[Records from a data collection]
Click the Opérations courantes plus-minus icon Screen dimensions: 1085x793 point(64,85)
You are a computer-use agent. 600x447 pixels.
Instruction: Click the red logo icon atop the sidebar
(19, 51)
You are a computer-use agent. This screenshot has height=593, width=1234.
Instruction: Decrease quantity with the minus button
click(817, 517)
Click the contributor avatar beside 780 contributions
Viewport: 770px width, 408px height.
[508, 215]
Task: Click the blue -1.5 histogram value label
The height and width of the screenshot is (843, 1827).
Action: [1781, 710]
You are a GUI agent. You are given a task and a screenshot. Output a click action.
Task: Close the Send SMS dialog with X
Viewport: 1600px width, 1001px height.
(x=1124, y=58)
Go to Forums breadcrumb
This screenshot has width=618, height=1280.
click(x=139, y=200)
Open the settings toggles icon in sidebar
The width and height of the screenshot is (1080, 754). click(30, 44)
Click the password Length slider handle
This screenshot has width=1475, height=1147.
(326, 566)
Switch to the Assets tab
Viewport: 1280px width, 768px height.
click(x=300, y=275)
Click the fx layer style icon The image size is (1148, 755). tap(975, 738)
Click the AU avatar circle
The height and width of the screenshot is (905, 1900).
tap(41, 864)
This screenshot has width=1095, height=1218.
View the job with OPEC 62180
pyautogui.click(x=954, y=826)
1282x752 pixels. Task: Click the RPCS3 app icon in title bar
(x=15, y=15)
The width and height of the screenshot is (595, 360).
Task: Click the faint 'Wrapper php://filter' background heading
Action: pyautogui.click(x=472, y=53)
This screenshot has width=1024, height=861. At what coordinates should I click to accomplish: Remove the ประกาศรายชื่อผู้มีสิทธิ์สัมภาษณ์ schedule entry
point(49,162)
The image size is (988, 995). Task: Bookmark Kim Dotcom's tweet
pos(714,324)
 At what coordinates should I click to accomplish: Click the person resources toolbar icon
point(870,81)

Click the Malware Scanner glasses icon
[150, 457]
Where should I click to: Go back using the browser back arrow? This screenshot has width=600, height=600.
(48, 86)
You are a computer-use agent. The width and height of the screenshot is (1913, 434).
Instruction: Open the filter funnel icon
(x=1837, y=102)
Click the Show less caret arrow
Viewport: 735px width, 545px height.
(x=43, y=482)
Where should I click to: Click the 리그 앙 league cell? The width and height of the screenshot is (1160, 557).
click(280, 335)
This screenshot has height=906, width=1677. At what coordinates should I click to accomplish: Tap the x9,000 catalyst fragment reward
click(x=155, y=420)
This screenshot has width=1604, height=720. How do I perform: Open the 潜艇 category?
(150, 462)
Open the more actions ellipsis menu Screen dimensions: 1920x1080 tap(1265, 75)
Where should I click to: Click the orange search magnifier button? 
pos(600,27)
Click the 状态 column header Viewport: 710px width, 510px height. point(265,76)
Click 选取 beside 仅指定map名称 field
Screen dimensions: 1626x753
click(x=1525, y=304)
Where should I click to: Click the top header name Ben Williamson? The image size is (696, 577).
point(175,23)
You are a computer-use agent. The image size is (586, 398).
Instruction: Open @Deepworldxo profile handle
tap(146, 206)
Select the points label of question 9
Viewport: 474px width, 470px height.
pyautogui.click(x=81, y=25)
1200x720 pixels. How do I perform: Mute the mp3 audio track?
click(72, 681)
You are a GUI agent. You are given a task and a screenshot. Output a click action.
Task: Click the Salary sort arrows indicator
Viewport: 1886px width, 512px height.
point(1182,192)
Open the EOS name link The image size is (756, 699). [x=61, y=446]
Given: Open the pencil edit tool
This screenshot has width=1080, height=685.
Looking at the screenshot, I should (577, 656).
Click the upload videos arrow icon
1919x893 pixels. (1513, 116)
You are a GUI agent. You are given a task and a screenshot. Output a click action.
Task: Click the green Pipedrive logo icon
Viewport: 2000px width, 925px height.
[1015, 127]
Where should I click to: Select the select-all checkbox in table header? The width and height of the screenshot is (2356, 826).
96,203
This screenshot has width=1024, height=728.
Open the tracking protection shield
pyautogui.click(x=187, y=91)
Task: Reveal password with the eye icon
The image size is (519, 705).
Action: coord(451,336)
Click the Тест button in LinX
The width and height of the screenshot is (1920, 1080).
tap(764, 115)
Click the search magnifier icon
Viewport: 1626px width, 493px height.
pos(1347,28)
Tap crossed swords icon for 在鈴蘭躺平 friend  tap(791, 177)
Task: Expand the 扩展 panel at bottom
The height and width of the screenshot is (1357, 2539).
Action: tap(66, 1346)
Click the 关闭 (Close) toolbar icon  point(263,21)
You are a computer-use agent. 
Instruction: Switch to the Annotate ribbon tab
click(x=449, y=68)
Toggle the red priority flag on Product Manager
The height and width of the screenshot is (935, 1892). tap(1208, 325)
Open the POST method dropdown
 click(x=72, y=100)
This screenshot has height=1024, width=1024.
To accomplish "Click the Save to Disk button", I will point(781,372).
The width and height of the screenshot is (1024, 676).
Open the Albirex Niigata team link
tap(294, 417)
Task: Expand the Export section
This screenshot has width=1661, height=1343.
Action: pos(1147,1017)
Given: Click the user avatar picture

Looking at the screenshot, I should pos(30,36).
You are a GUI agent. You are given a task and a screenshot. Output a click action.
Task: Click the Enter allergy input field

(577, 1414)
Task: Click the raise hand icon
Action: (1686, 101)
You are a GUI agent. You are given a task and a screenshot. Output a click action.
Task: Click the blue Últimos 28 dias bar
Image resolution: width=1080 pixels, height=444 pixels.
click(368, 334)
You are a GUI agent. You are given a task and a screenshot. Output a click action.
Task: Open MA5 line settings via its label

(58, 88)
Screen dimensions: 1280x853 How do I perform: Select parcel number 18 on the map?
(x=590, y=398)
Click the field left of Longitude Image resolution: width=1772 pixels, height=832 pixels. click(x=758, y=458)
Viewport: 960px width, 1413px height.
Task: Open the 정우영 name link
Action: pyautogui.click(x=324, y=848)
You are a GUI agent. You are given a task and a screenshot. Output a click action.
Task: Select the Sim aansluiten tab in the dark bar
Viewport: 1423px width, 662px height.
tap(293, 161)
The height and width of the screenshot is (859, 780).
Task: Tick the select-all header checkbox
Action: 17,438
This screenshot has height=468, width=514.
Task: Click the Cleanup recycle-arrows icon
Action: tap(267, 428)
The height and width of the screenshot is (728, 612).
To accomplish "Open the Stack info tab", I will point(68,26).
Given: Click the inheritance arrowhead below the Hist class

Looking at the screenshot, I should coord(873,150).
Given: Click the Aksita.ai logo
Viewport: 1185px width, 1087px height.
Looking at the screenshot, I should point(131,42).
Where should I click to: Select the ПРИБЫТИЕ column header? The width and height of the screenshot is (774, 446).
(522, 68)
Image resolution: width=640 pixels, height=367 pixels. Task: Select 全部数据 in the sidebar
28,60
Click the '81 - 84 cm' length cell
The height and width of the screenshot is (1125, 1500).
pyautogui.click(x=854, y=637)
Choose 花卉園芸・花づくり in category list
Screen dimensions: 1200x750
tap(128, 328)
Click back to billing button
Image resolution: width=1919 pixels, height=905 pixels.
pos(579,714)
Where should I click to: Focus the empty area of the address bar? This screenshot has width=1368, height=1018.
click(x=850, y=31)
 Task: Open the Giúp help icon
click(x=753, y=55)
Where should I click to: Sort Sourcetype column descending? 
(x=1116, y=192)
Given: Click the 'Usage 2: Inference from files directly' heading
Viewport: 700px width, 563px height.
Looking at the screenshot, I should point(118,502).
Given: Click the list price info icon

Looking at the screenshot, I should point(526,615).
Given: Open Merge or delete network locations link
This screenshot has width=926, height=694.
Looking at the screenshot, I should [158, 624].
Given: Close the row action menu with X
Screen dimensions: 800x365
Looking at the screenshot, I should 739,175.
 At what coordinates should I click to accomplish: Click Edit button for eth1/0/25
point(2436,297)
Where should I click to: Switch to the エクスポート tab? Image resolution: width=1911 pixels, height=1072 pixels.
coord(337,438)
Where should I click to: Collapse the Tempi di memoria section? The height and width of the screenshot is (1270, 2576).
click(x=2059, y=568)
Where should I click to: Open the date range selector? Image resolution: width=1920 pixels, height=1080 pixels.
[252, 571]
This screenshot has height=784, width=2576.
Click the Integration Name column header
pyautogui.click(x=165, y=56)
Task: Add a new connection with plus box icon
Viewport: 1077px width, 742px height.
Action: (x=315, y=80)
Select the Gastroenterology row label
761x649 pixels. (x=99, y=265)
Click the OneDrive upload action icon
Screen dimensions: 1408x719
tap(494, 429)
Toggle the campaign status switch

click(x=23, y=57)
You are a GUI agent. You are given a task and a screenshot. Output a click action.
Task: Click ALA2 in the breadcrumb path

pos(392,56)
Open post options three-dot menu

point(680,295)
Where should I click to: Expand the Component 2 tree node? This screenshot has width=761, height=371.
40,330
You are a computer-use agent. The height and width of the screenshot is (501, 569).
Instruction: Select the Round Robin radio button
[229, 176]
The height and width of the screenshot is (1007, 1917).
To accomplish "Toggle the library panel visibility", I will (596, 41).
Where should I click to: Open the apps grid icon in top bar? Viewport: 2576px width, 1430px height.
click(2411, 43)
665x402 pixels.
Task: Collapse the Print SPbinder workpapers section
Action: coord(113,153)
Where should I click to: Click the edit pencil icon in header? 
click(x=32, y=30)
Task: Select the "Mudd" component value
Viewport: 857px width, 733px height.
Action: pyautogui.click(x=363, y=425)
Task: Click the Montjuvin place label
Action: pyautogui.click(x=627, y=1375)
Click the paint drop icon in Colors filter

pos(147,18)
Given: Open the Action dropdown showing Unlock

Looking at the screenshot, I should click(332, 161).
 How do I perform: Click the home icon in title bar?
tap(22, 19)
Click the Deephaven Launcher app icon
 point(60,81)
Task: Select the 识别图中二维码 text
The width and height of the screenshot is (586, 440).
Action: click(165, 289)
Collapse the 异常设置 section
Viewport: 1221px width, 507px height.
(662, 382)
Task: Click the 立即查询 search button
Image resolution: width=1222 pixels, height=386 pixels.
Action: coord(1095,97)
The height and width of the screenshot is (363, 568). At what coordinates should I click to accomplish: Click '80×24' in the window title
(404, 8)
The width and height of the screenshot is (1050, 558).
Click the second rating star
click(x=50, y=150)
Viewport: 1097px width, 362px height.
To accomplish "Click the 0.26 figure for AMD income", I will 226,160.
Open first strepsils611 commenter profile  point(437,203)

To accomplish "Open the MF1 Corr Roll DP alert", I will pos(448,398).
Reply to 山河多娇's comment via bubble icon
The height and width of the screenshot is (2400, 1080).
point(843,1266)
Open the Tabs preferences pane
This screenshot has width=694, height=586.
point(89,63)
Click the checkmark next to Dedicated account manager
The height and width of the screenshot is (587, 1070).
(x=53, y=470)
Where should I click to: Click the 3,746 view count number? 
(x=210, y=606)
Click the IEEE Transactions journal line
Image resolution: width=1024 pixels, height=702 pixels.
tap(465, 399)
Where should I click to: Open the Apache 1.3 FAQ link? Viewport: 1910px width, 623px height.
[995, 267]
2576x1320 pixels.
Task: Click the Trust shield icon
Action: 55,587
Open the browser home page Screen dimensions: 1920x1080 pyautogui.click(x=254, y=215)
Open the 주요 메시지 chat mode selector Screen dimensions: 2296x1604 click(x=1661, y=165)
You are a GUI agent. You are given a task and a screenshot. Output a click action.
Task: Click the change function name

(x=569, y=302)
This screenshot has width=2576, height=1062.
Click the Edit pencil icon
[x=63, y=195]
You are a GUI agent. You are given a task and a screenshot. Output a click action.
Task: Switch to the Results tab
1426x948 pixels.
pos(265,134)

▶ [SET TASK]:
Put the entries from the line that contains "Where should I click to: Click the 리그" to the line that contains "[1015, 127]" into a JSON list of strings, one string for each line, with blank lines left out.

▶ [EXERCISE OUTPUT]:
[
  "Where should I click to: Click the 리그 앙 league cell? The width and height of the screenshot is (1160, 557).",
  "click(280, 335)",
  "This screenshot has height=906, width=1677. At what coordinates should I click to accomplish: Tap the x9,000 catalyst fragment reward",
  "click(x=155, y=420)",
  "This screenshot has width=1604, height=720. How do I perform: Open the 潜艇 category?",
  "(150, 462)",
  "Open the more actions ellipsis menu Screen dimensions: 1920x1080 tap(1265, 75)",
  "Where should I click to: Click the orange search magnifier button? ",
  "pos(600,27)",
  "Click the 状态 column header Viewport: 710px width, 510px height. point(265,76)",
  "Click 选取 beside 仅指定map名称 field",
  "Screen dimensions: 1626x753",
  "click(x=1525, y=304)",
  "Where should I click to: Click the top header name Ben Williamson? The image size is (696, 577).",
  "point(175,23)",
  "You are a computer-use agent. The image size is (586, 398).",
  "Instruction: Open @Deepworldxo profile handle",
  "tap(146, 206)",
  "Select the points label of question 9",
  "Viewport: 474px width, 470px height.",
  "pyautogui.click(x=81, y=25)",
  "1200x720 pixels. How do I perform: Mute the mp3 audio track?",
  "click(72, 681)",
  "You are a GUI agent. You are given a task and a screenshot. Output a click action.",
  "Task: Click the Salary sort arrows indicator",
  "Viewport: 1886px width, 512px height.",
  "point(1182,192)",
  "Open the EOS name link The image size is (756, 699). [x=61, y=446]",
  "Given: Open the pencil edit tool",
  "This screenshot has width=1080, height=685.",
  "Looking at the screenshot, I should (577, 656).",
  "Click the upload videos arrow icon",
  "1919x893 pixels. (1513, 116)",
  "You are a GUI agent. You are given a task and a screenshot. Output a click action.",
  "Task: Click the green Pipedrive logo icon",
  "Viewport: 2000px width, 925px height.",
  "[1015, 127]"
]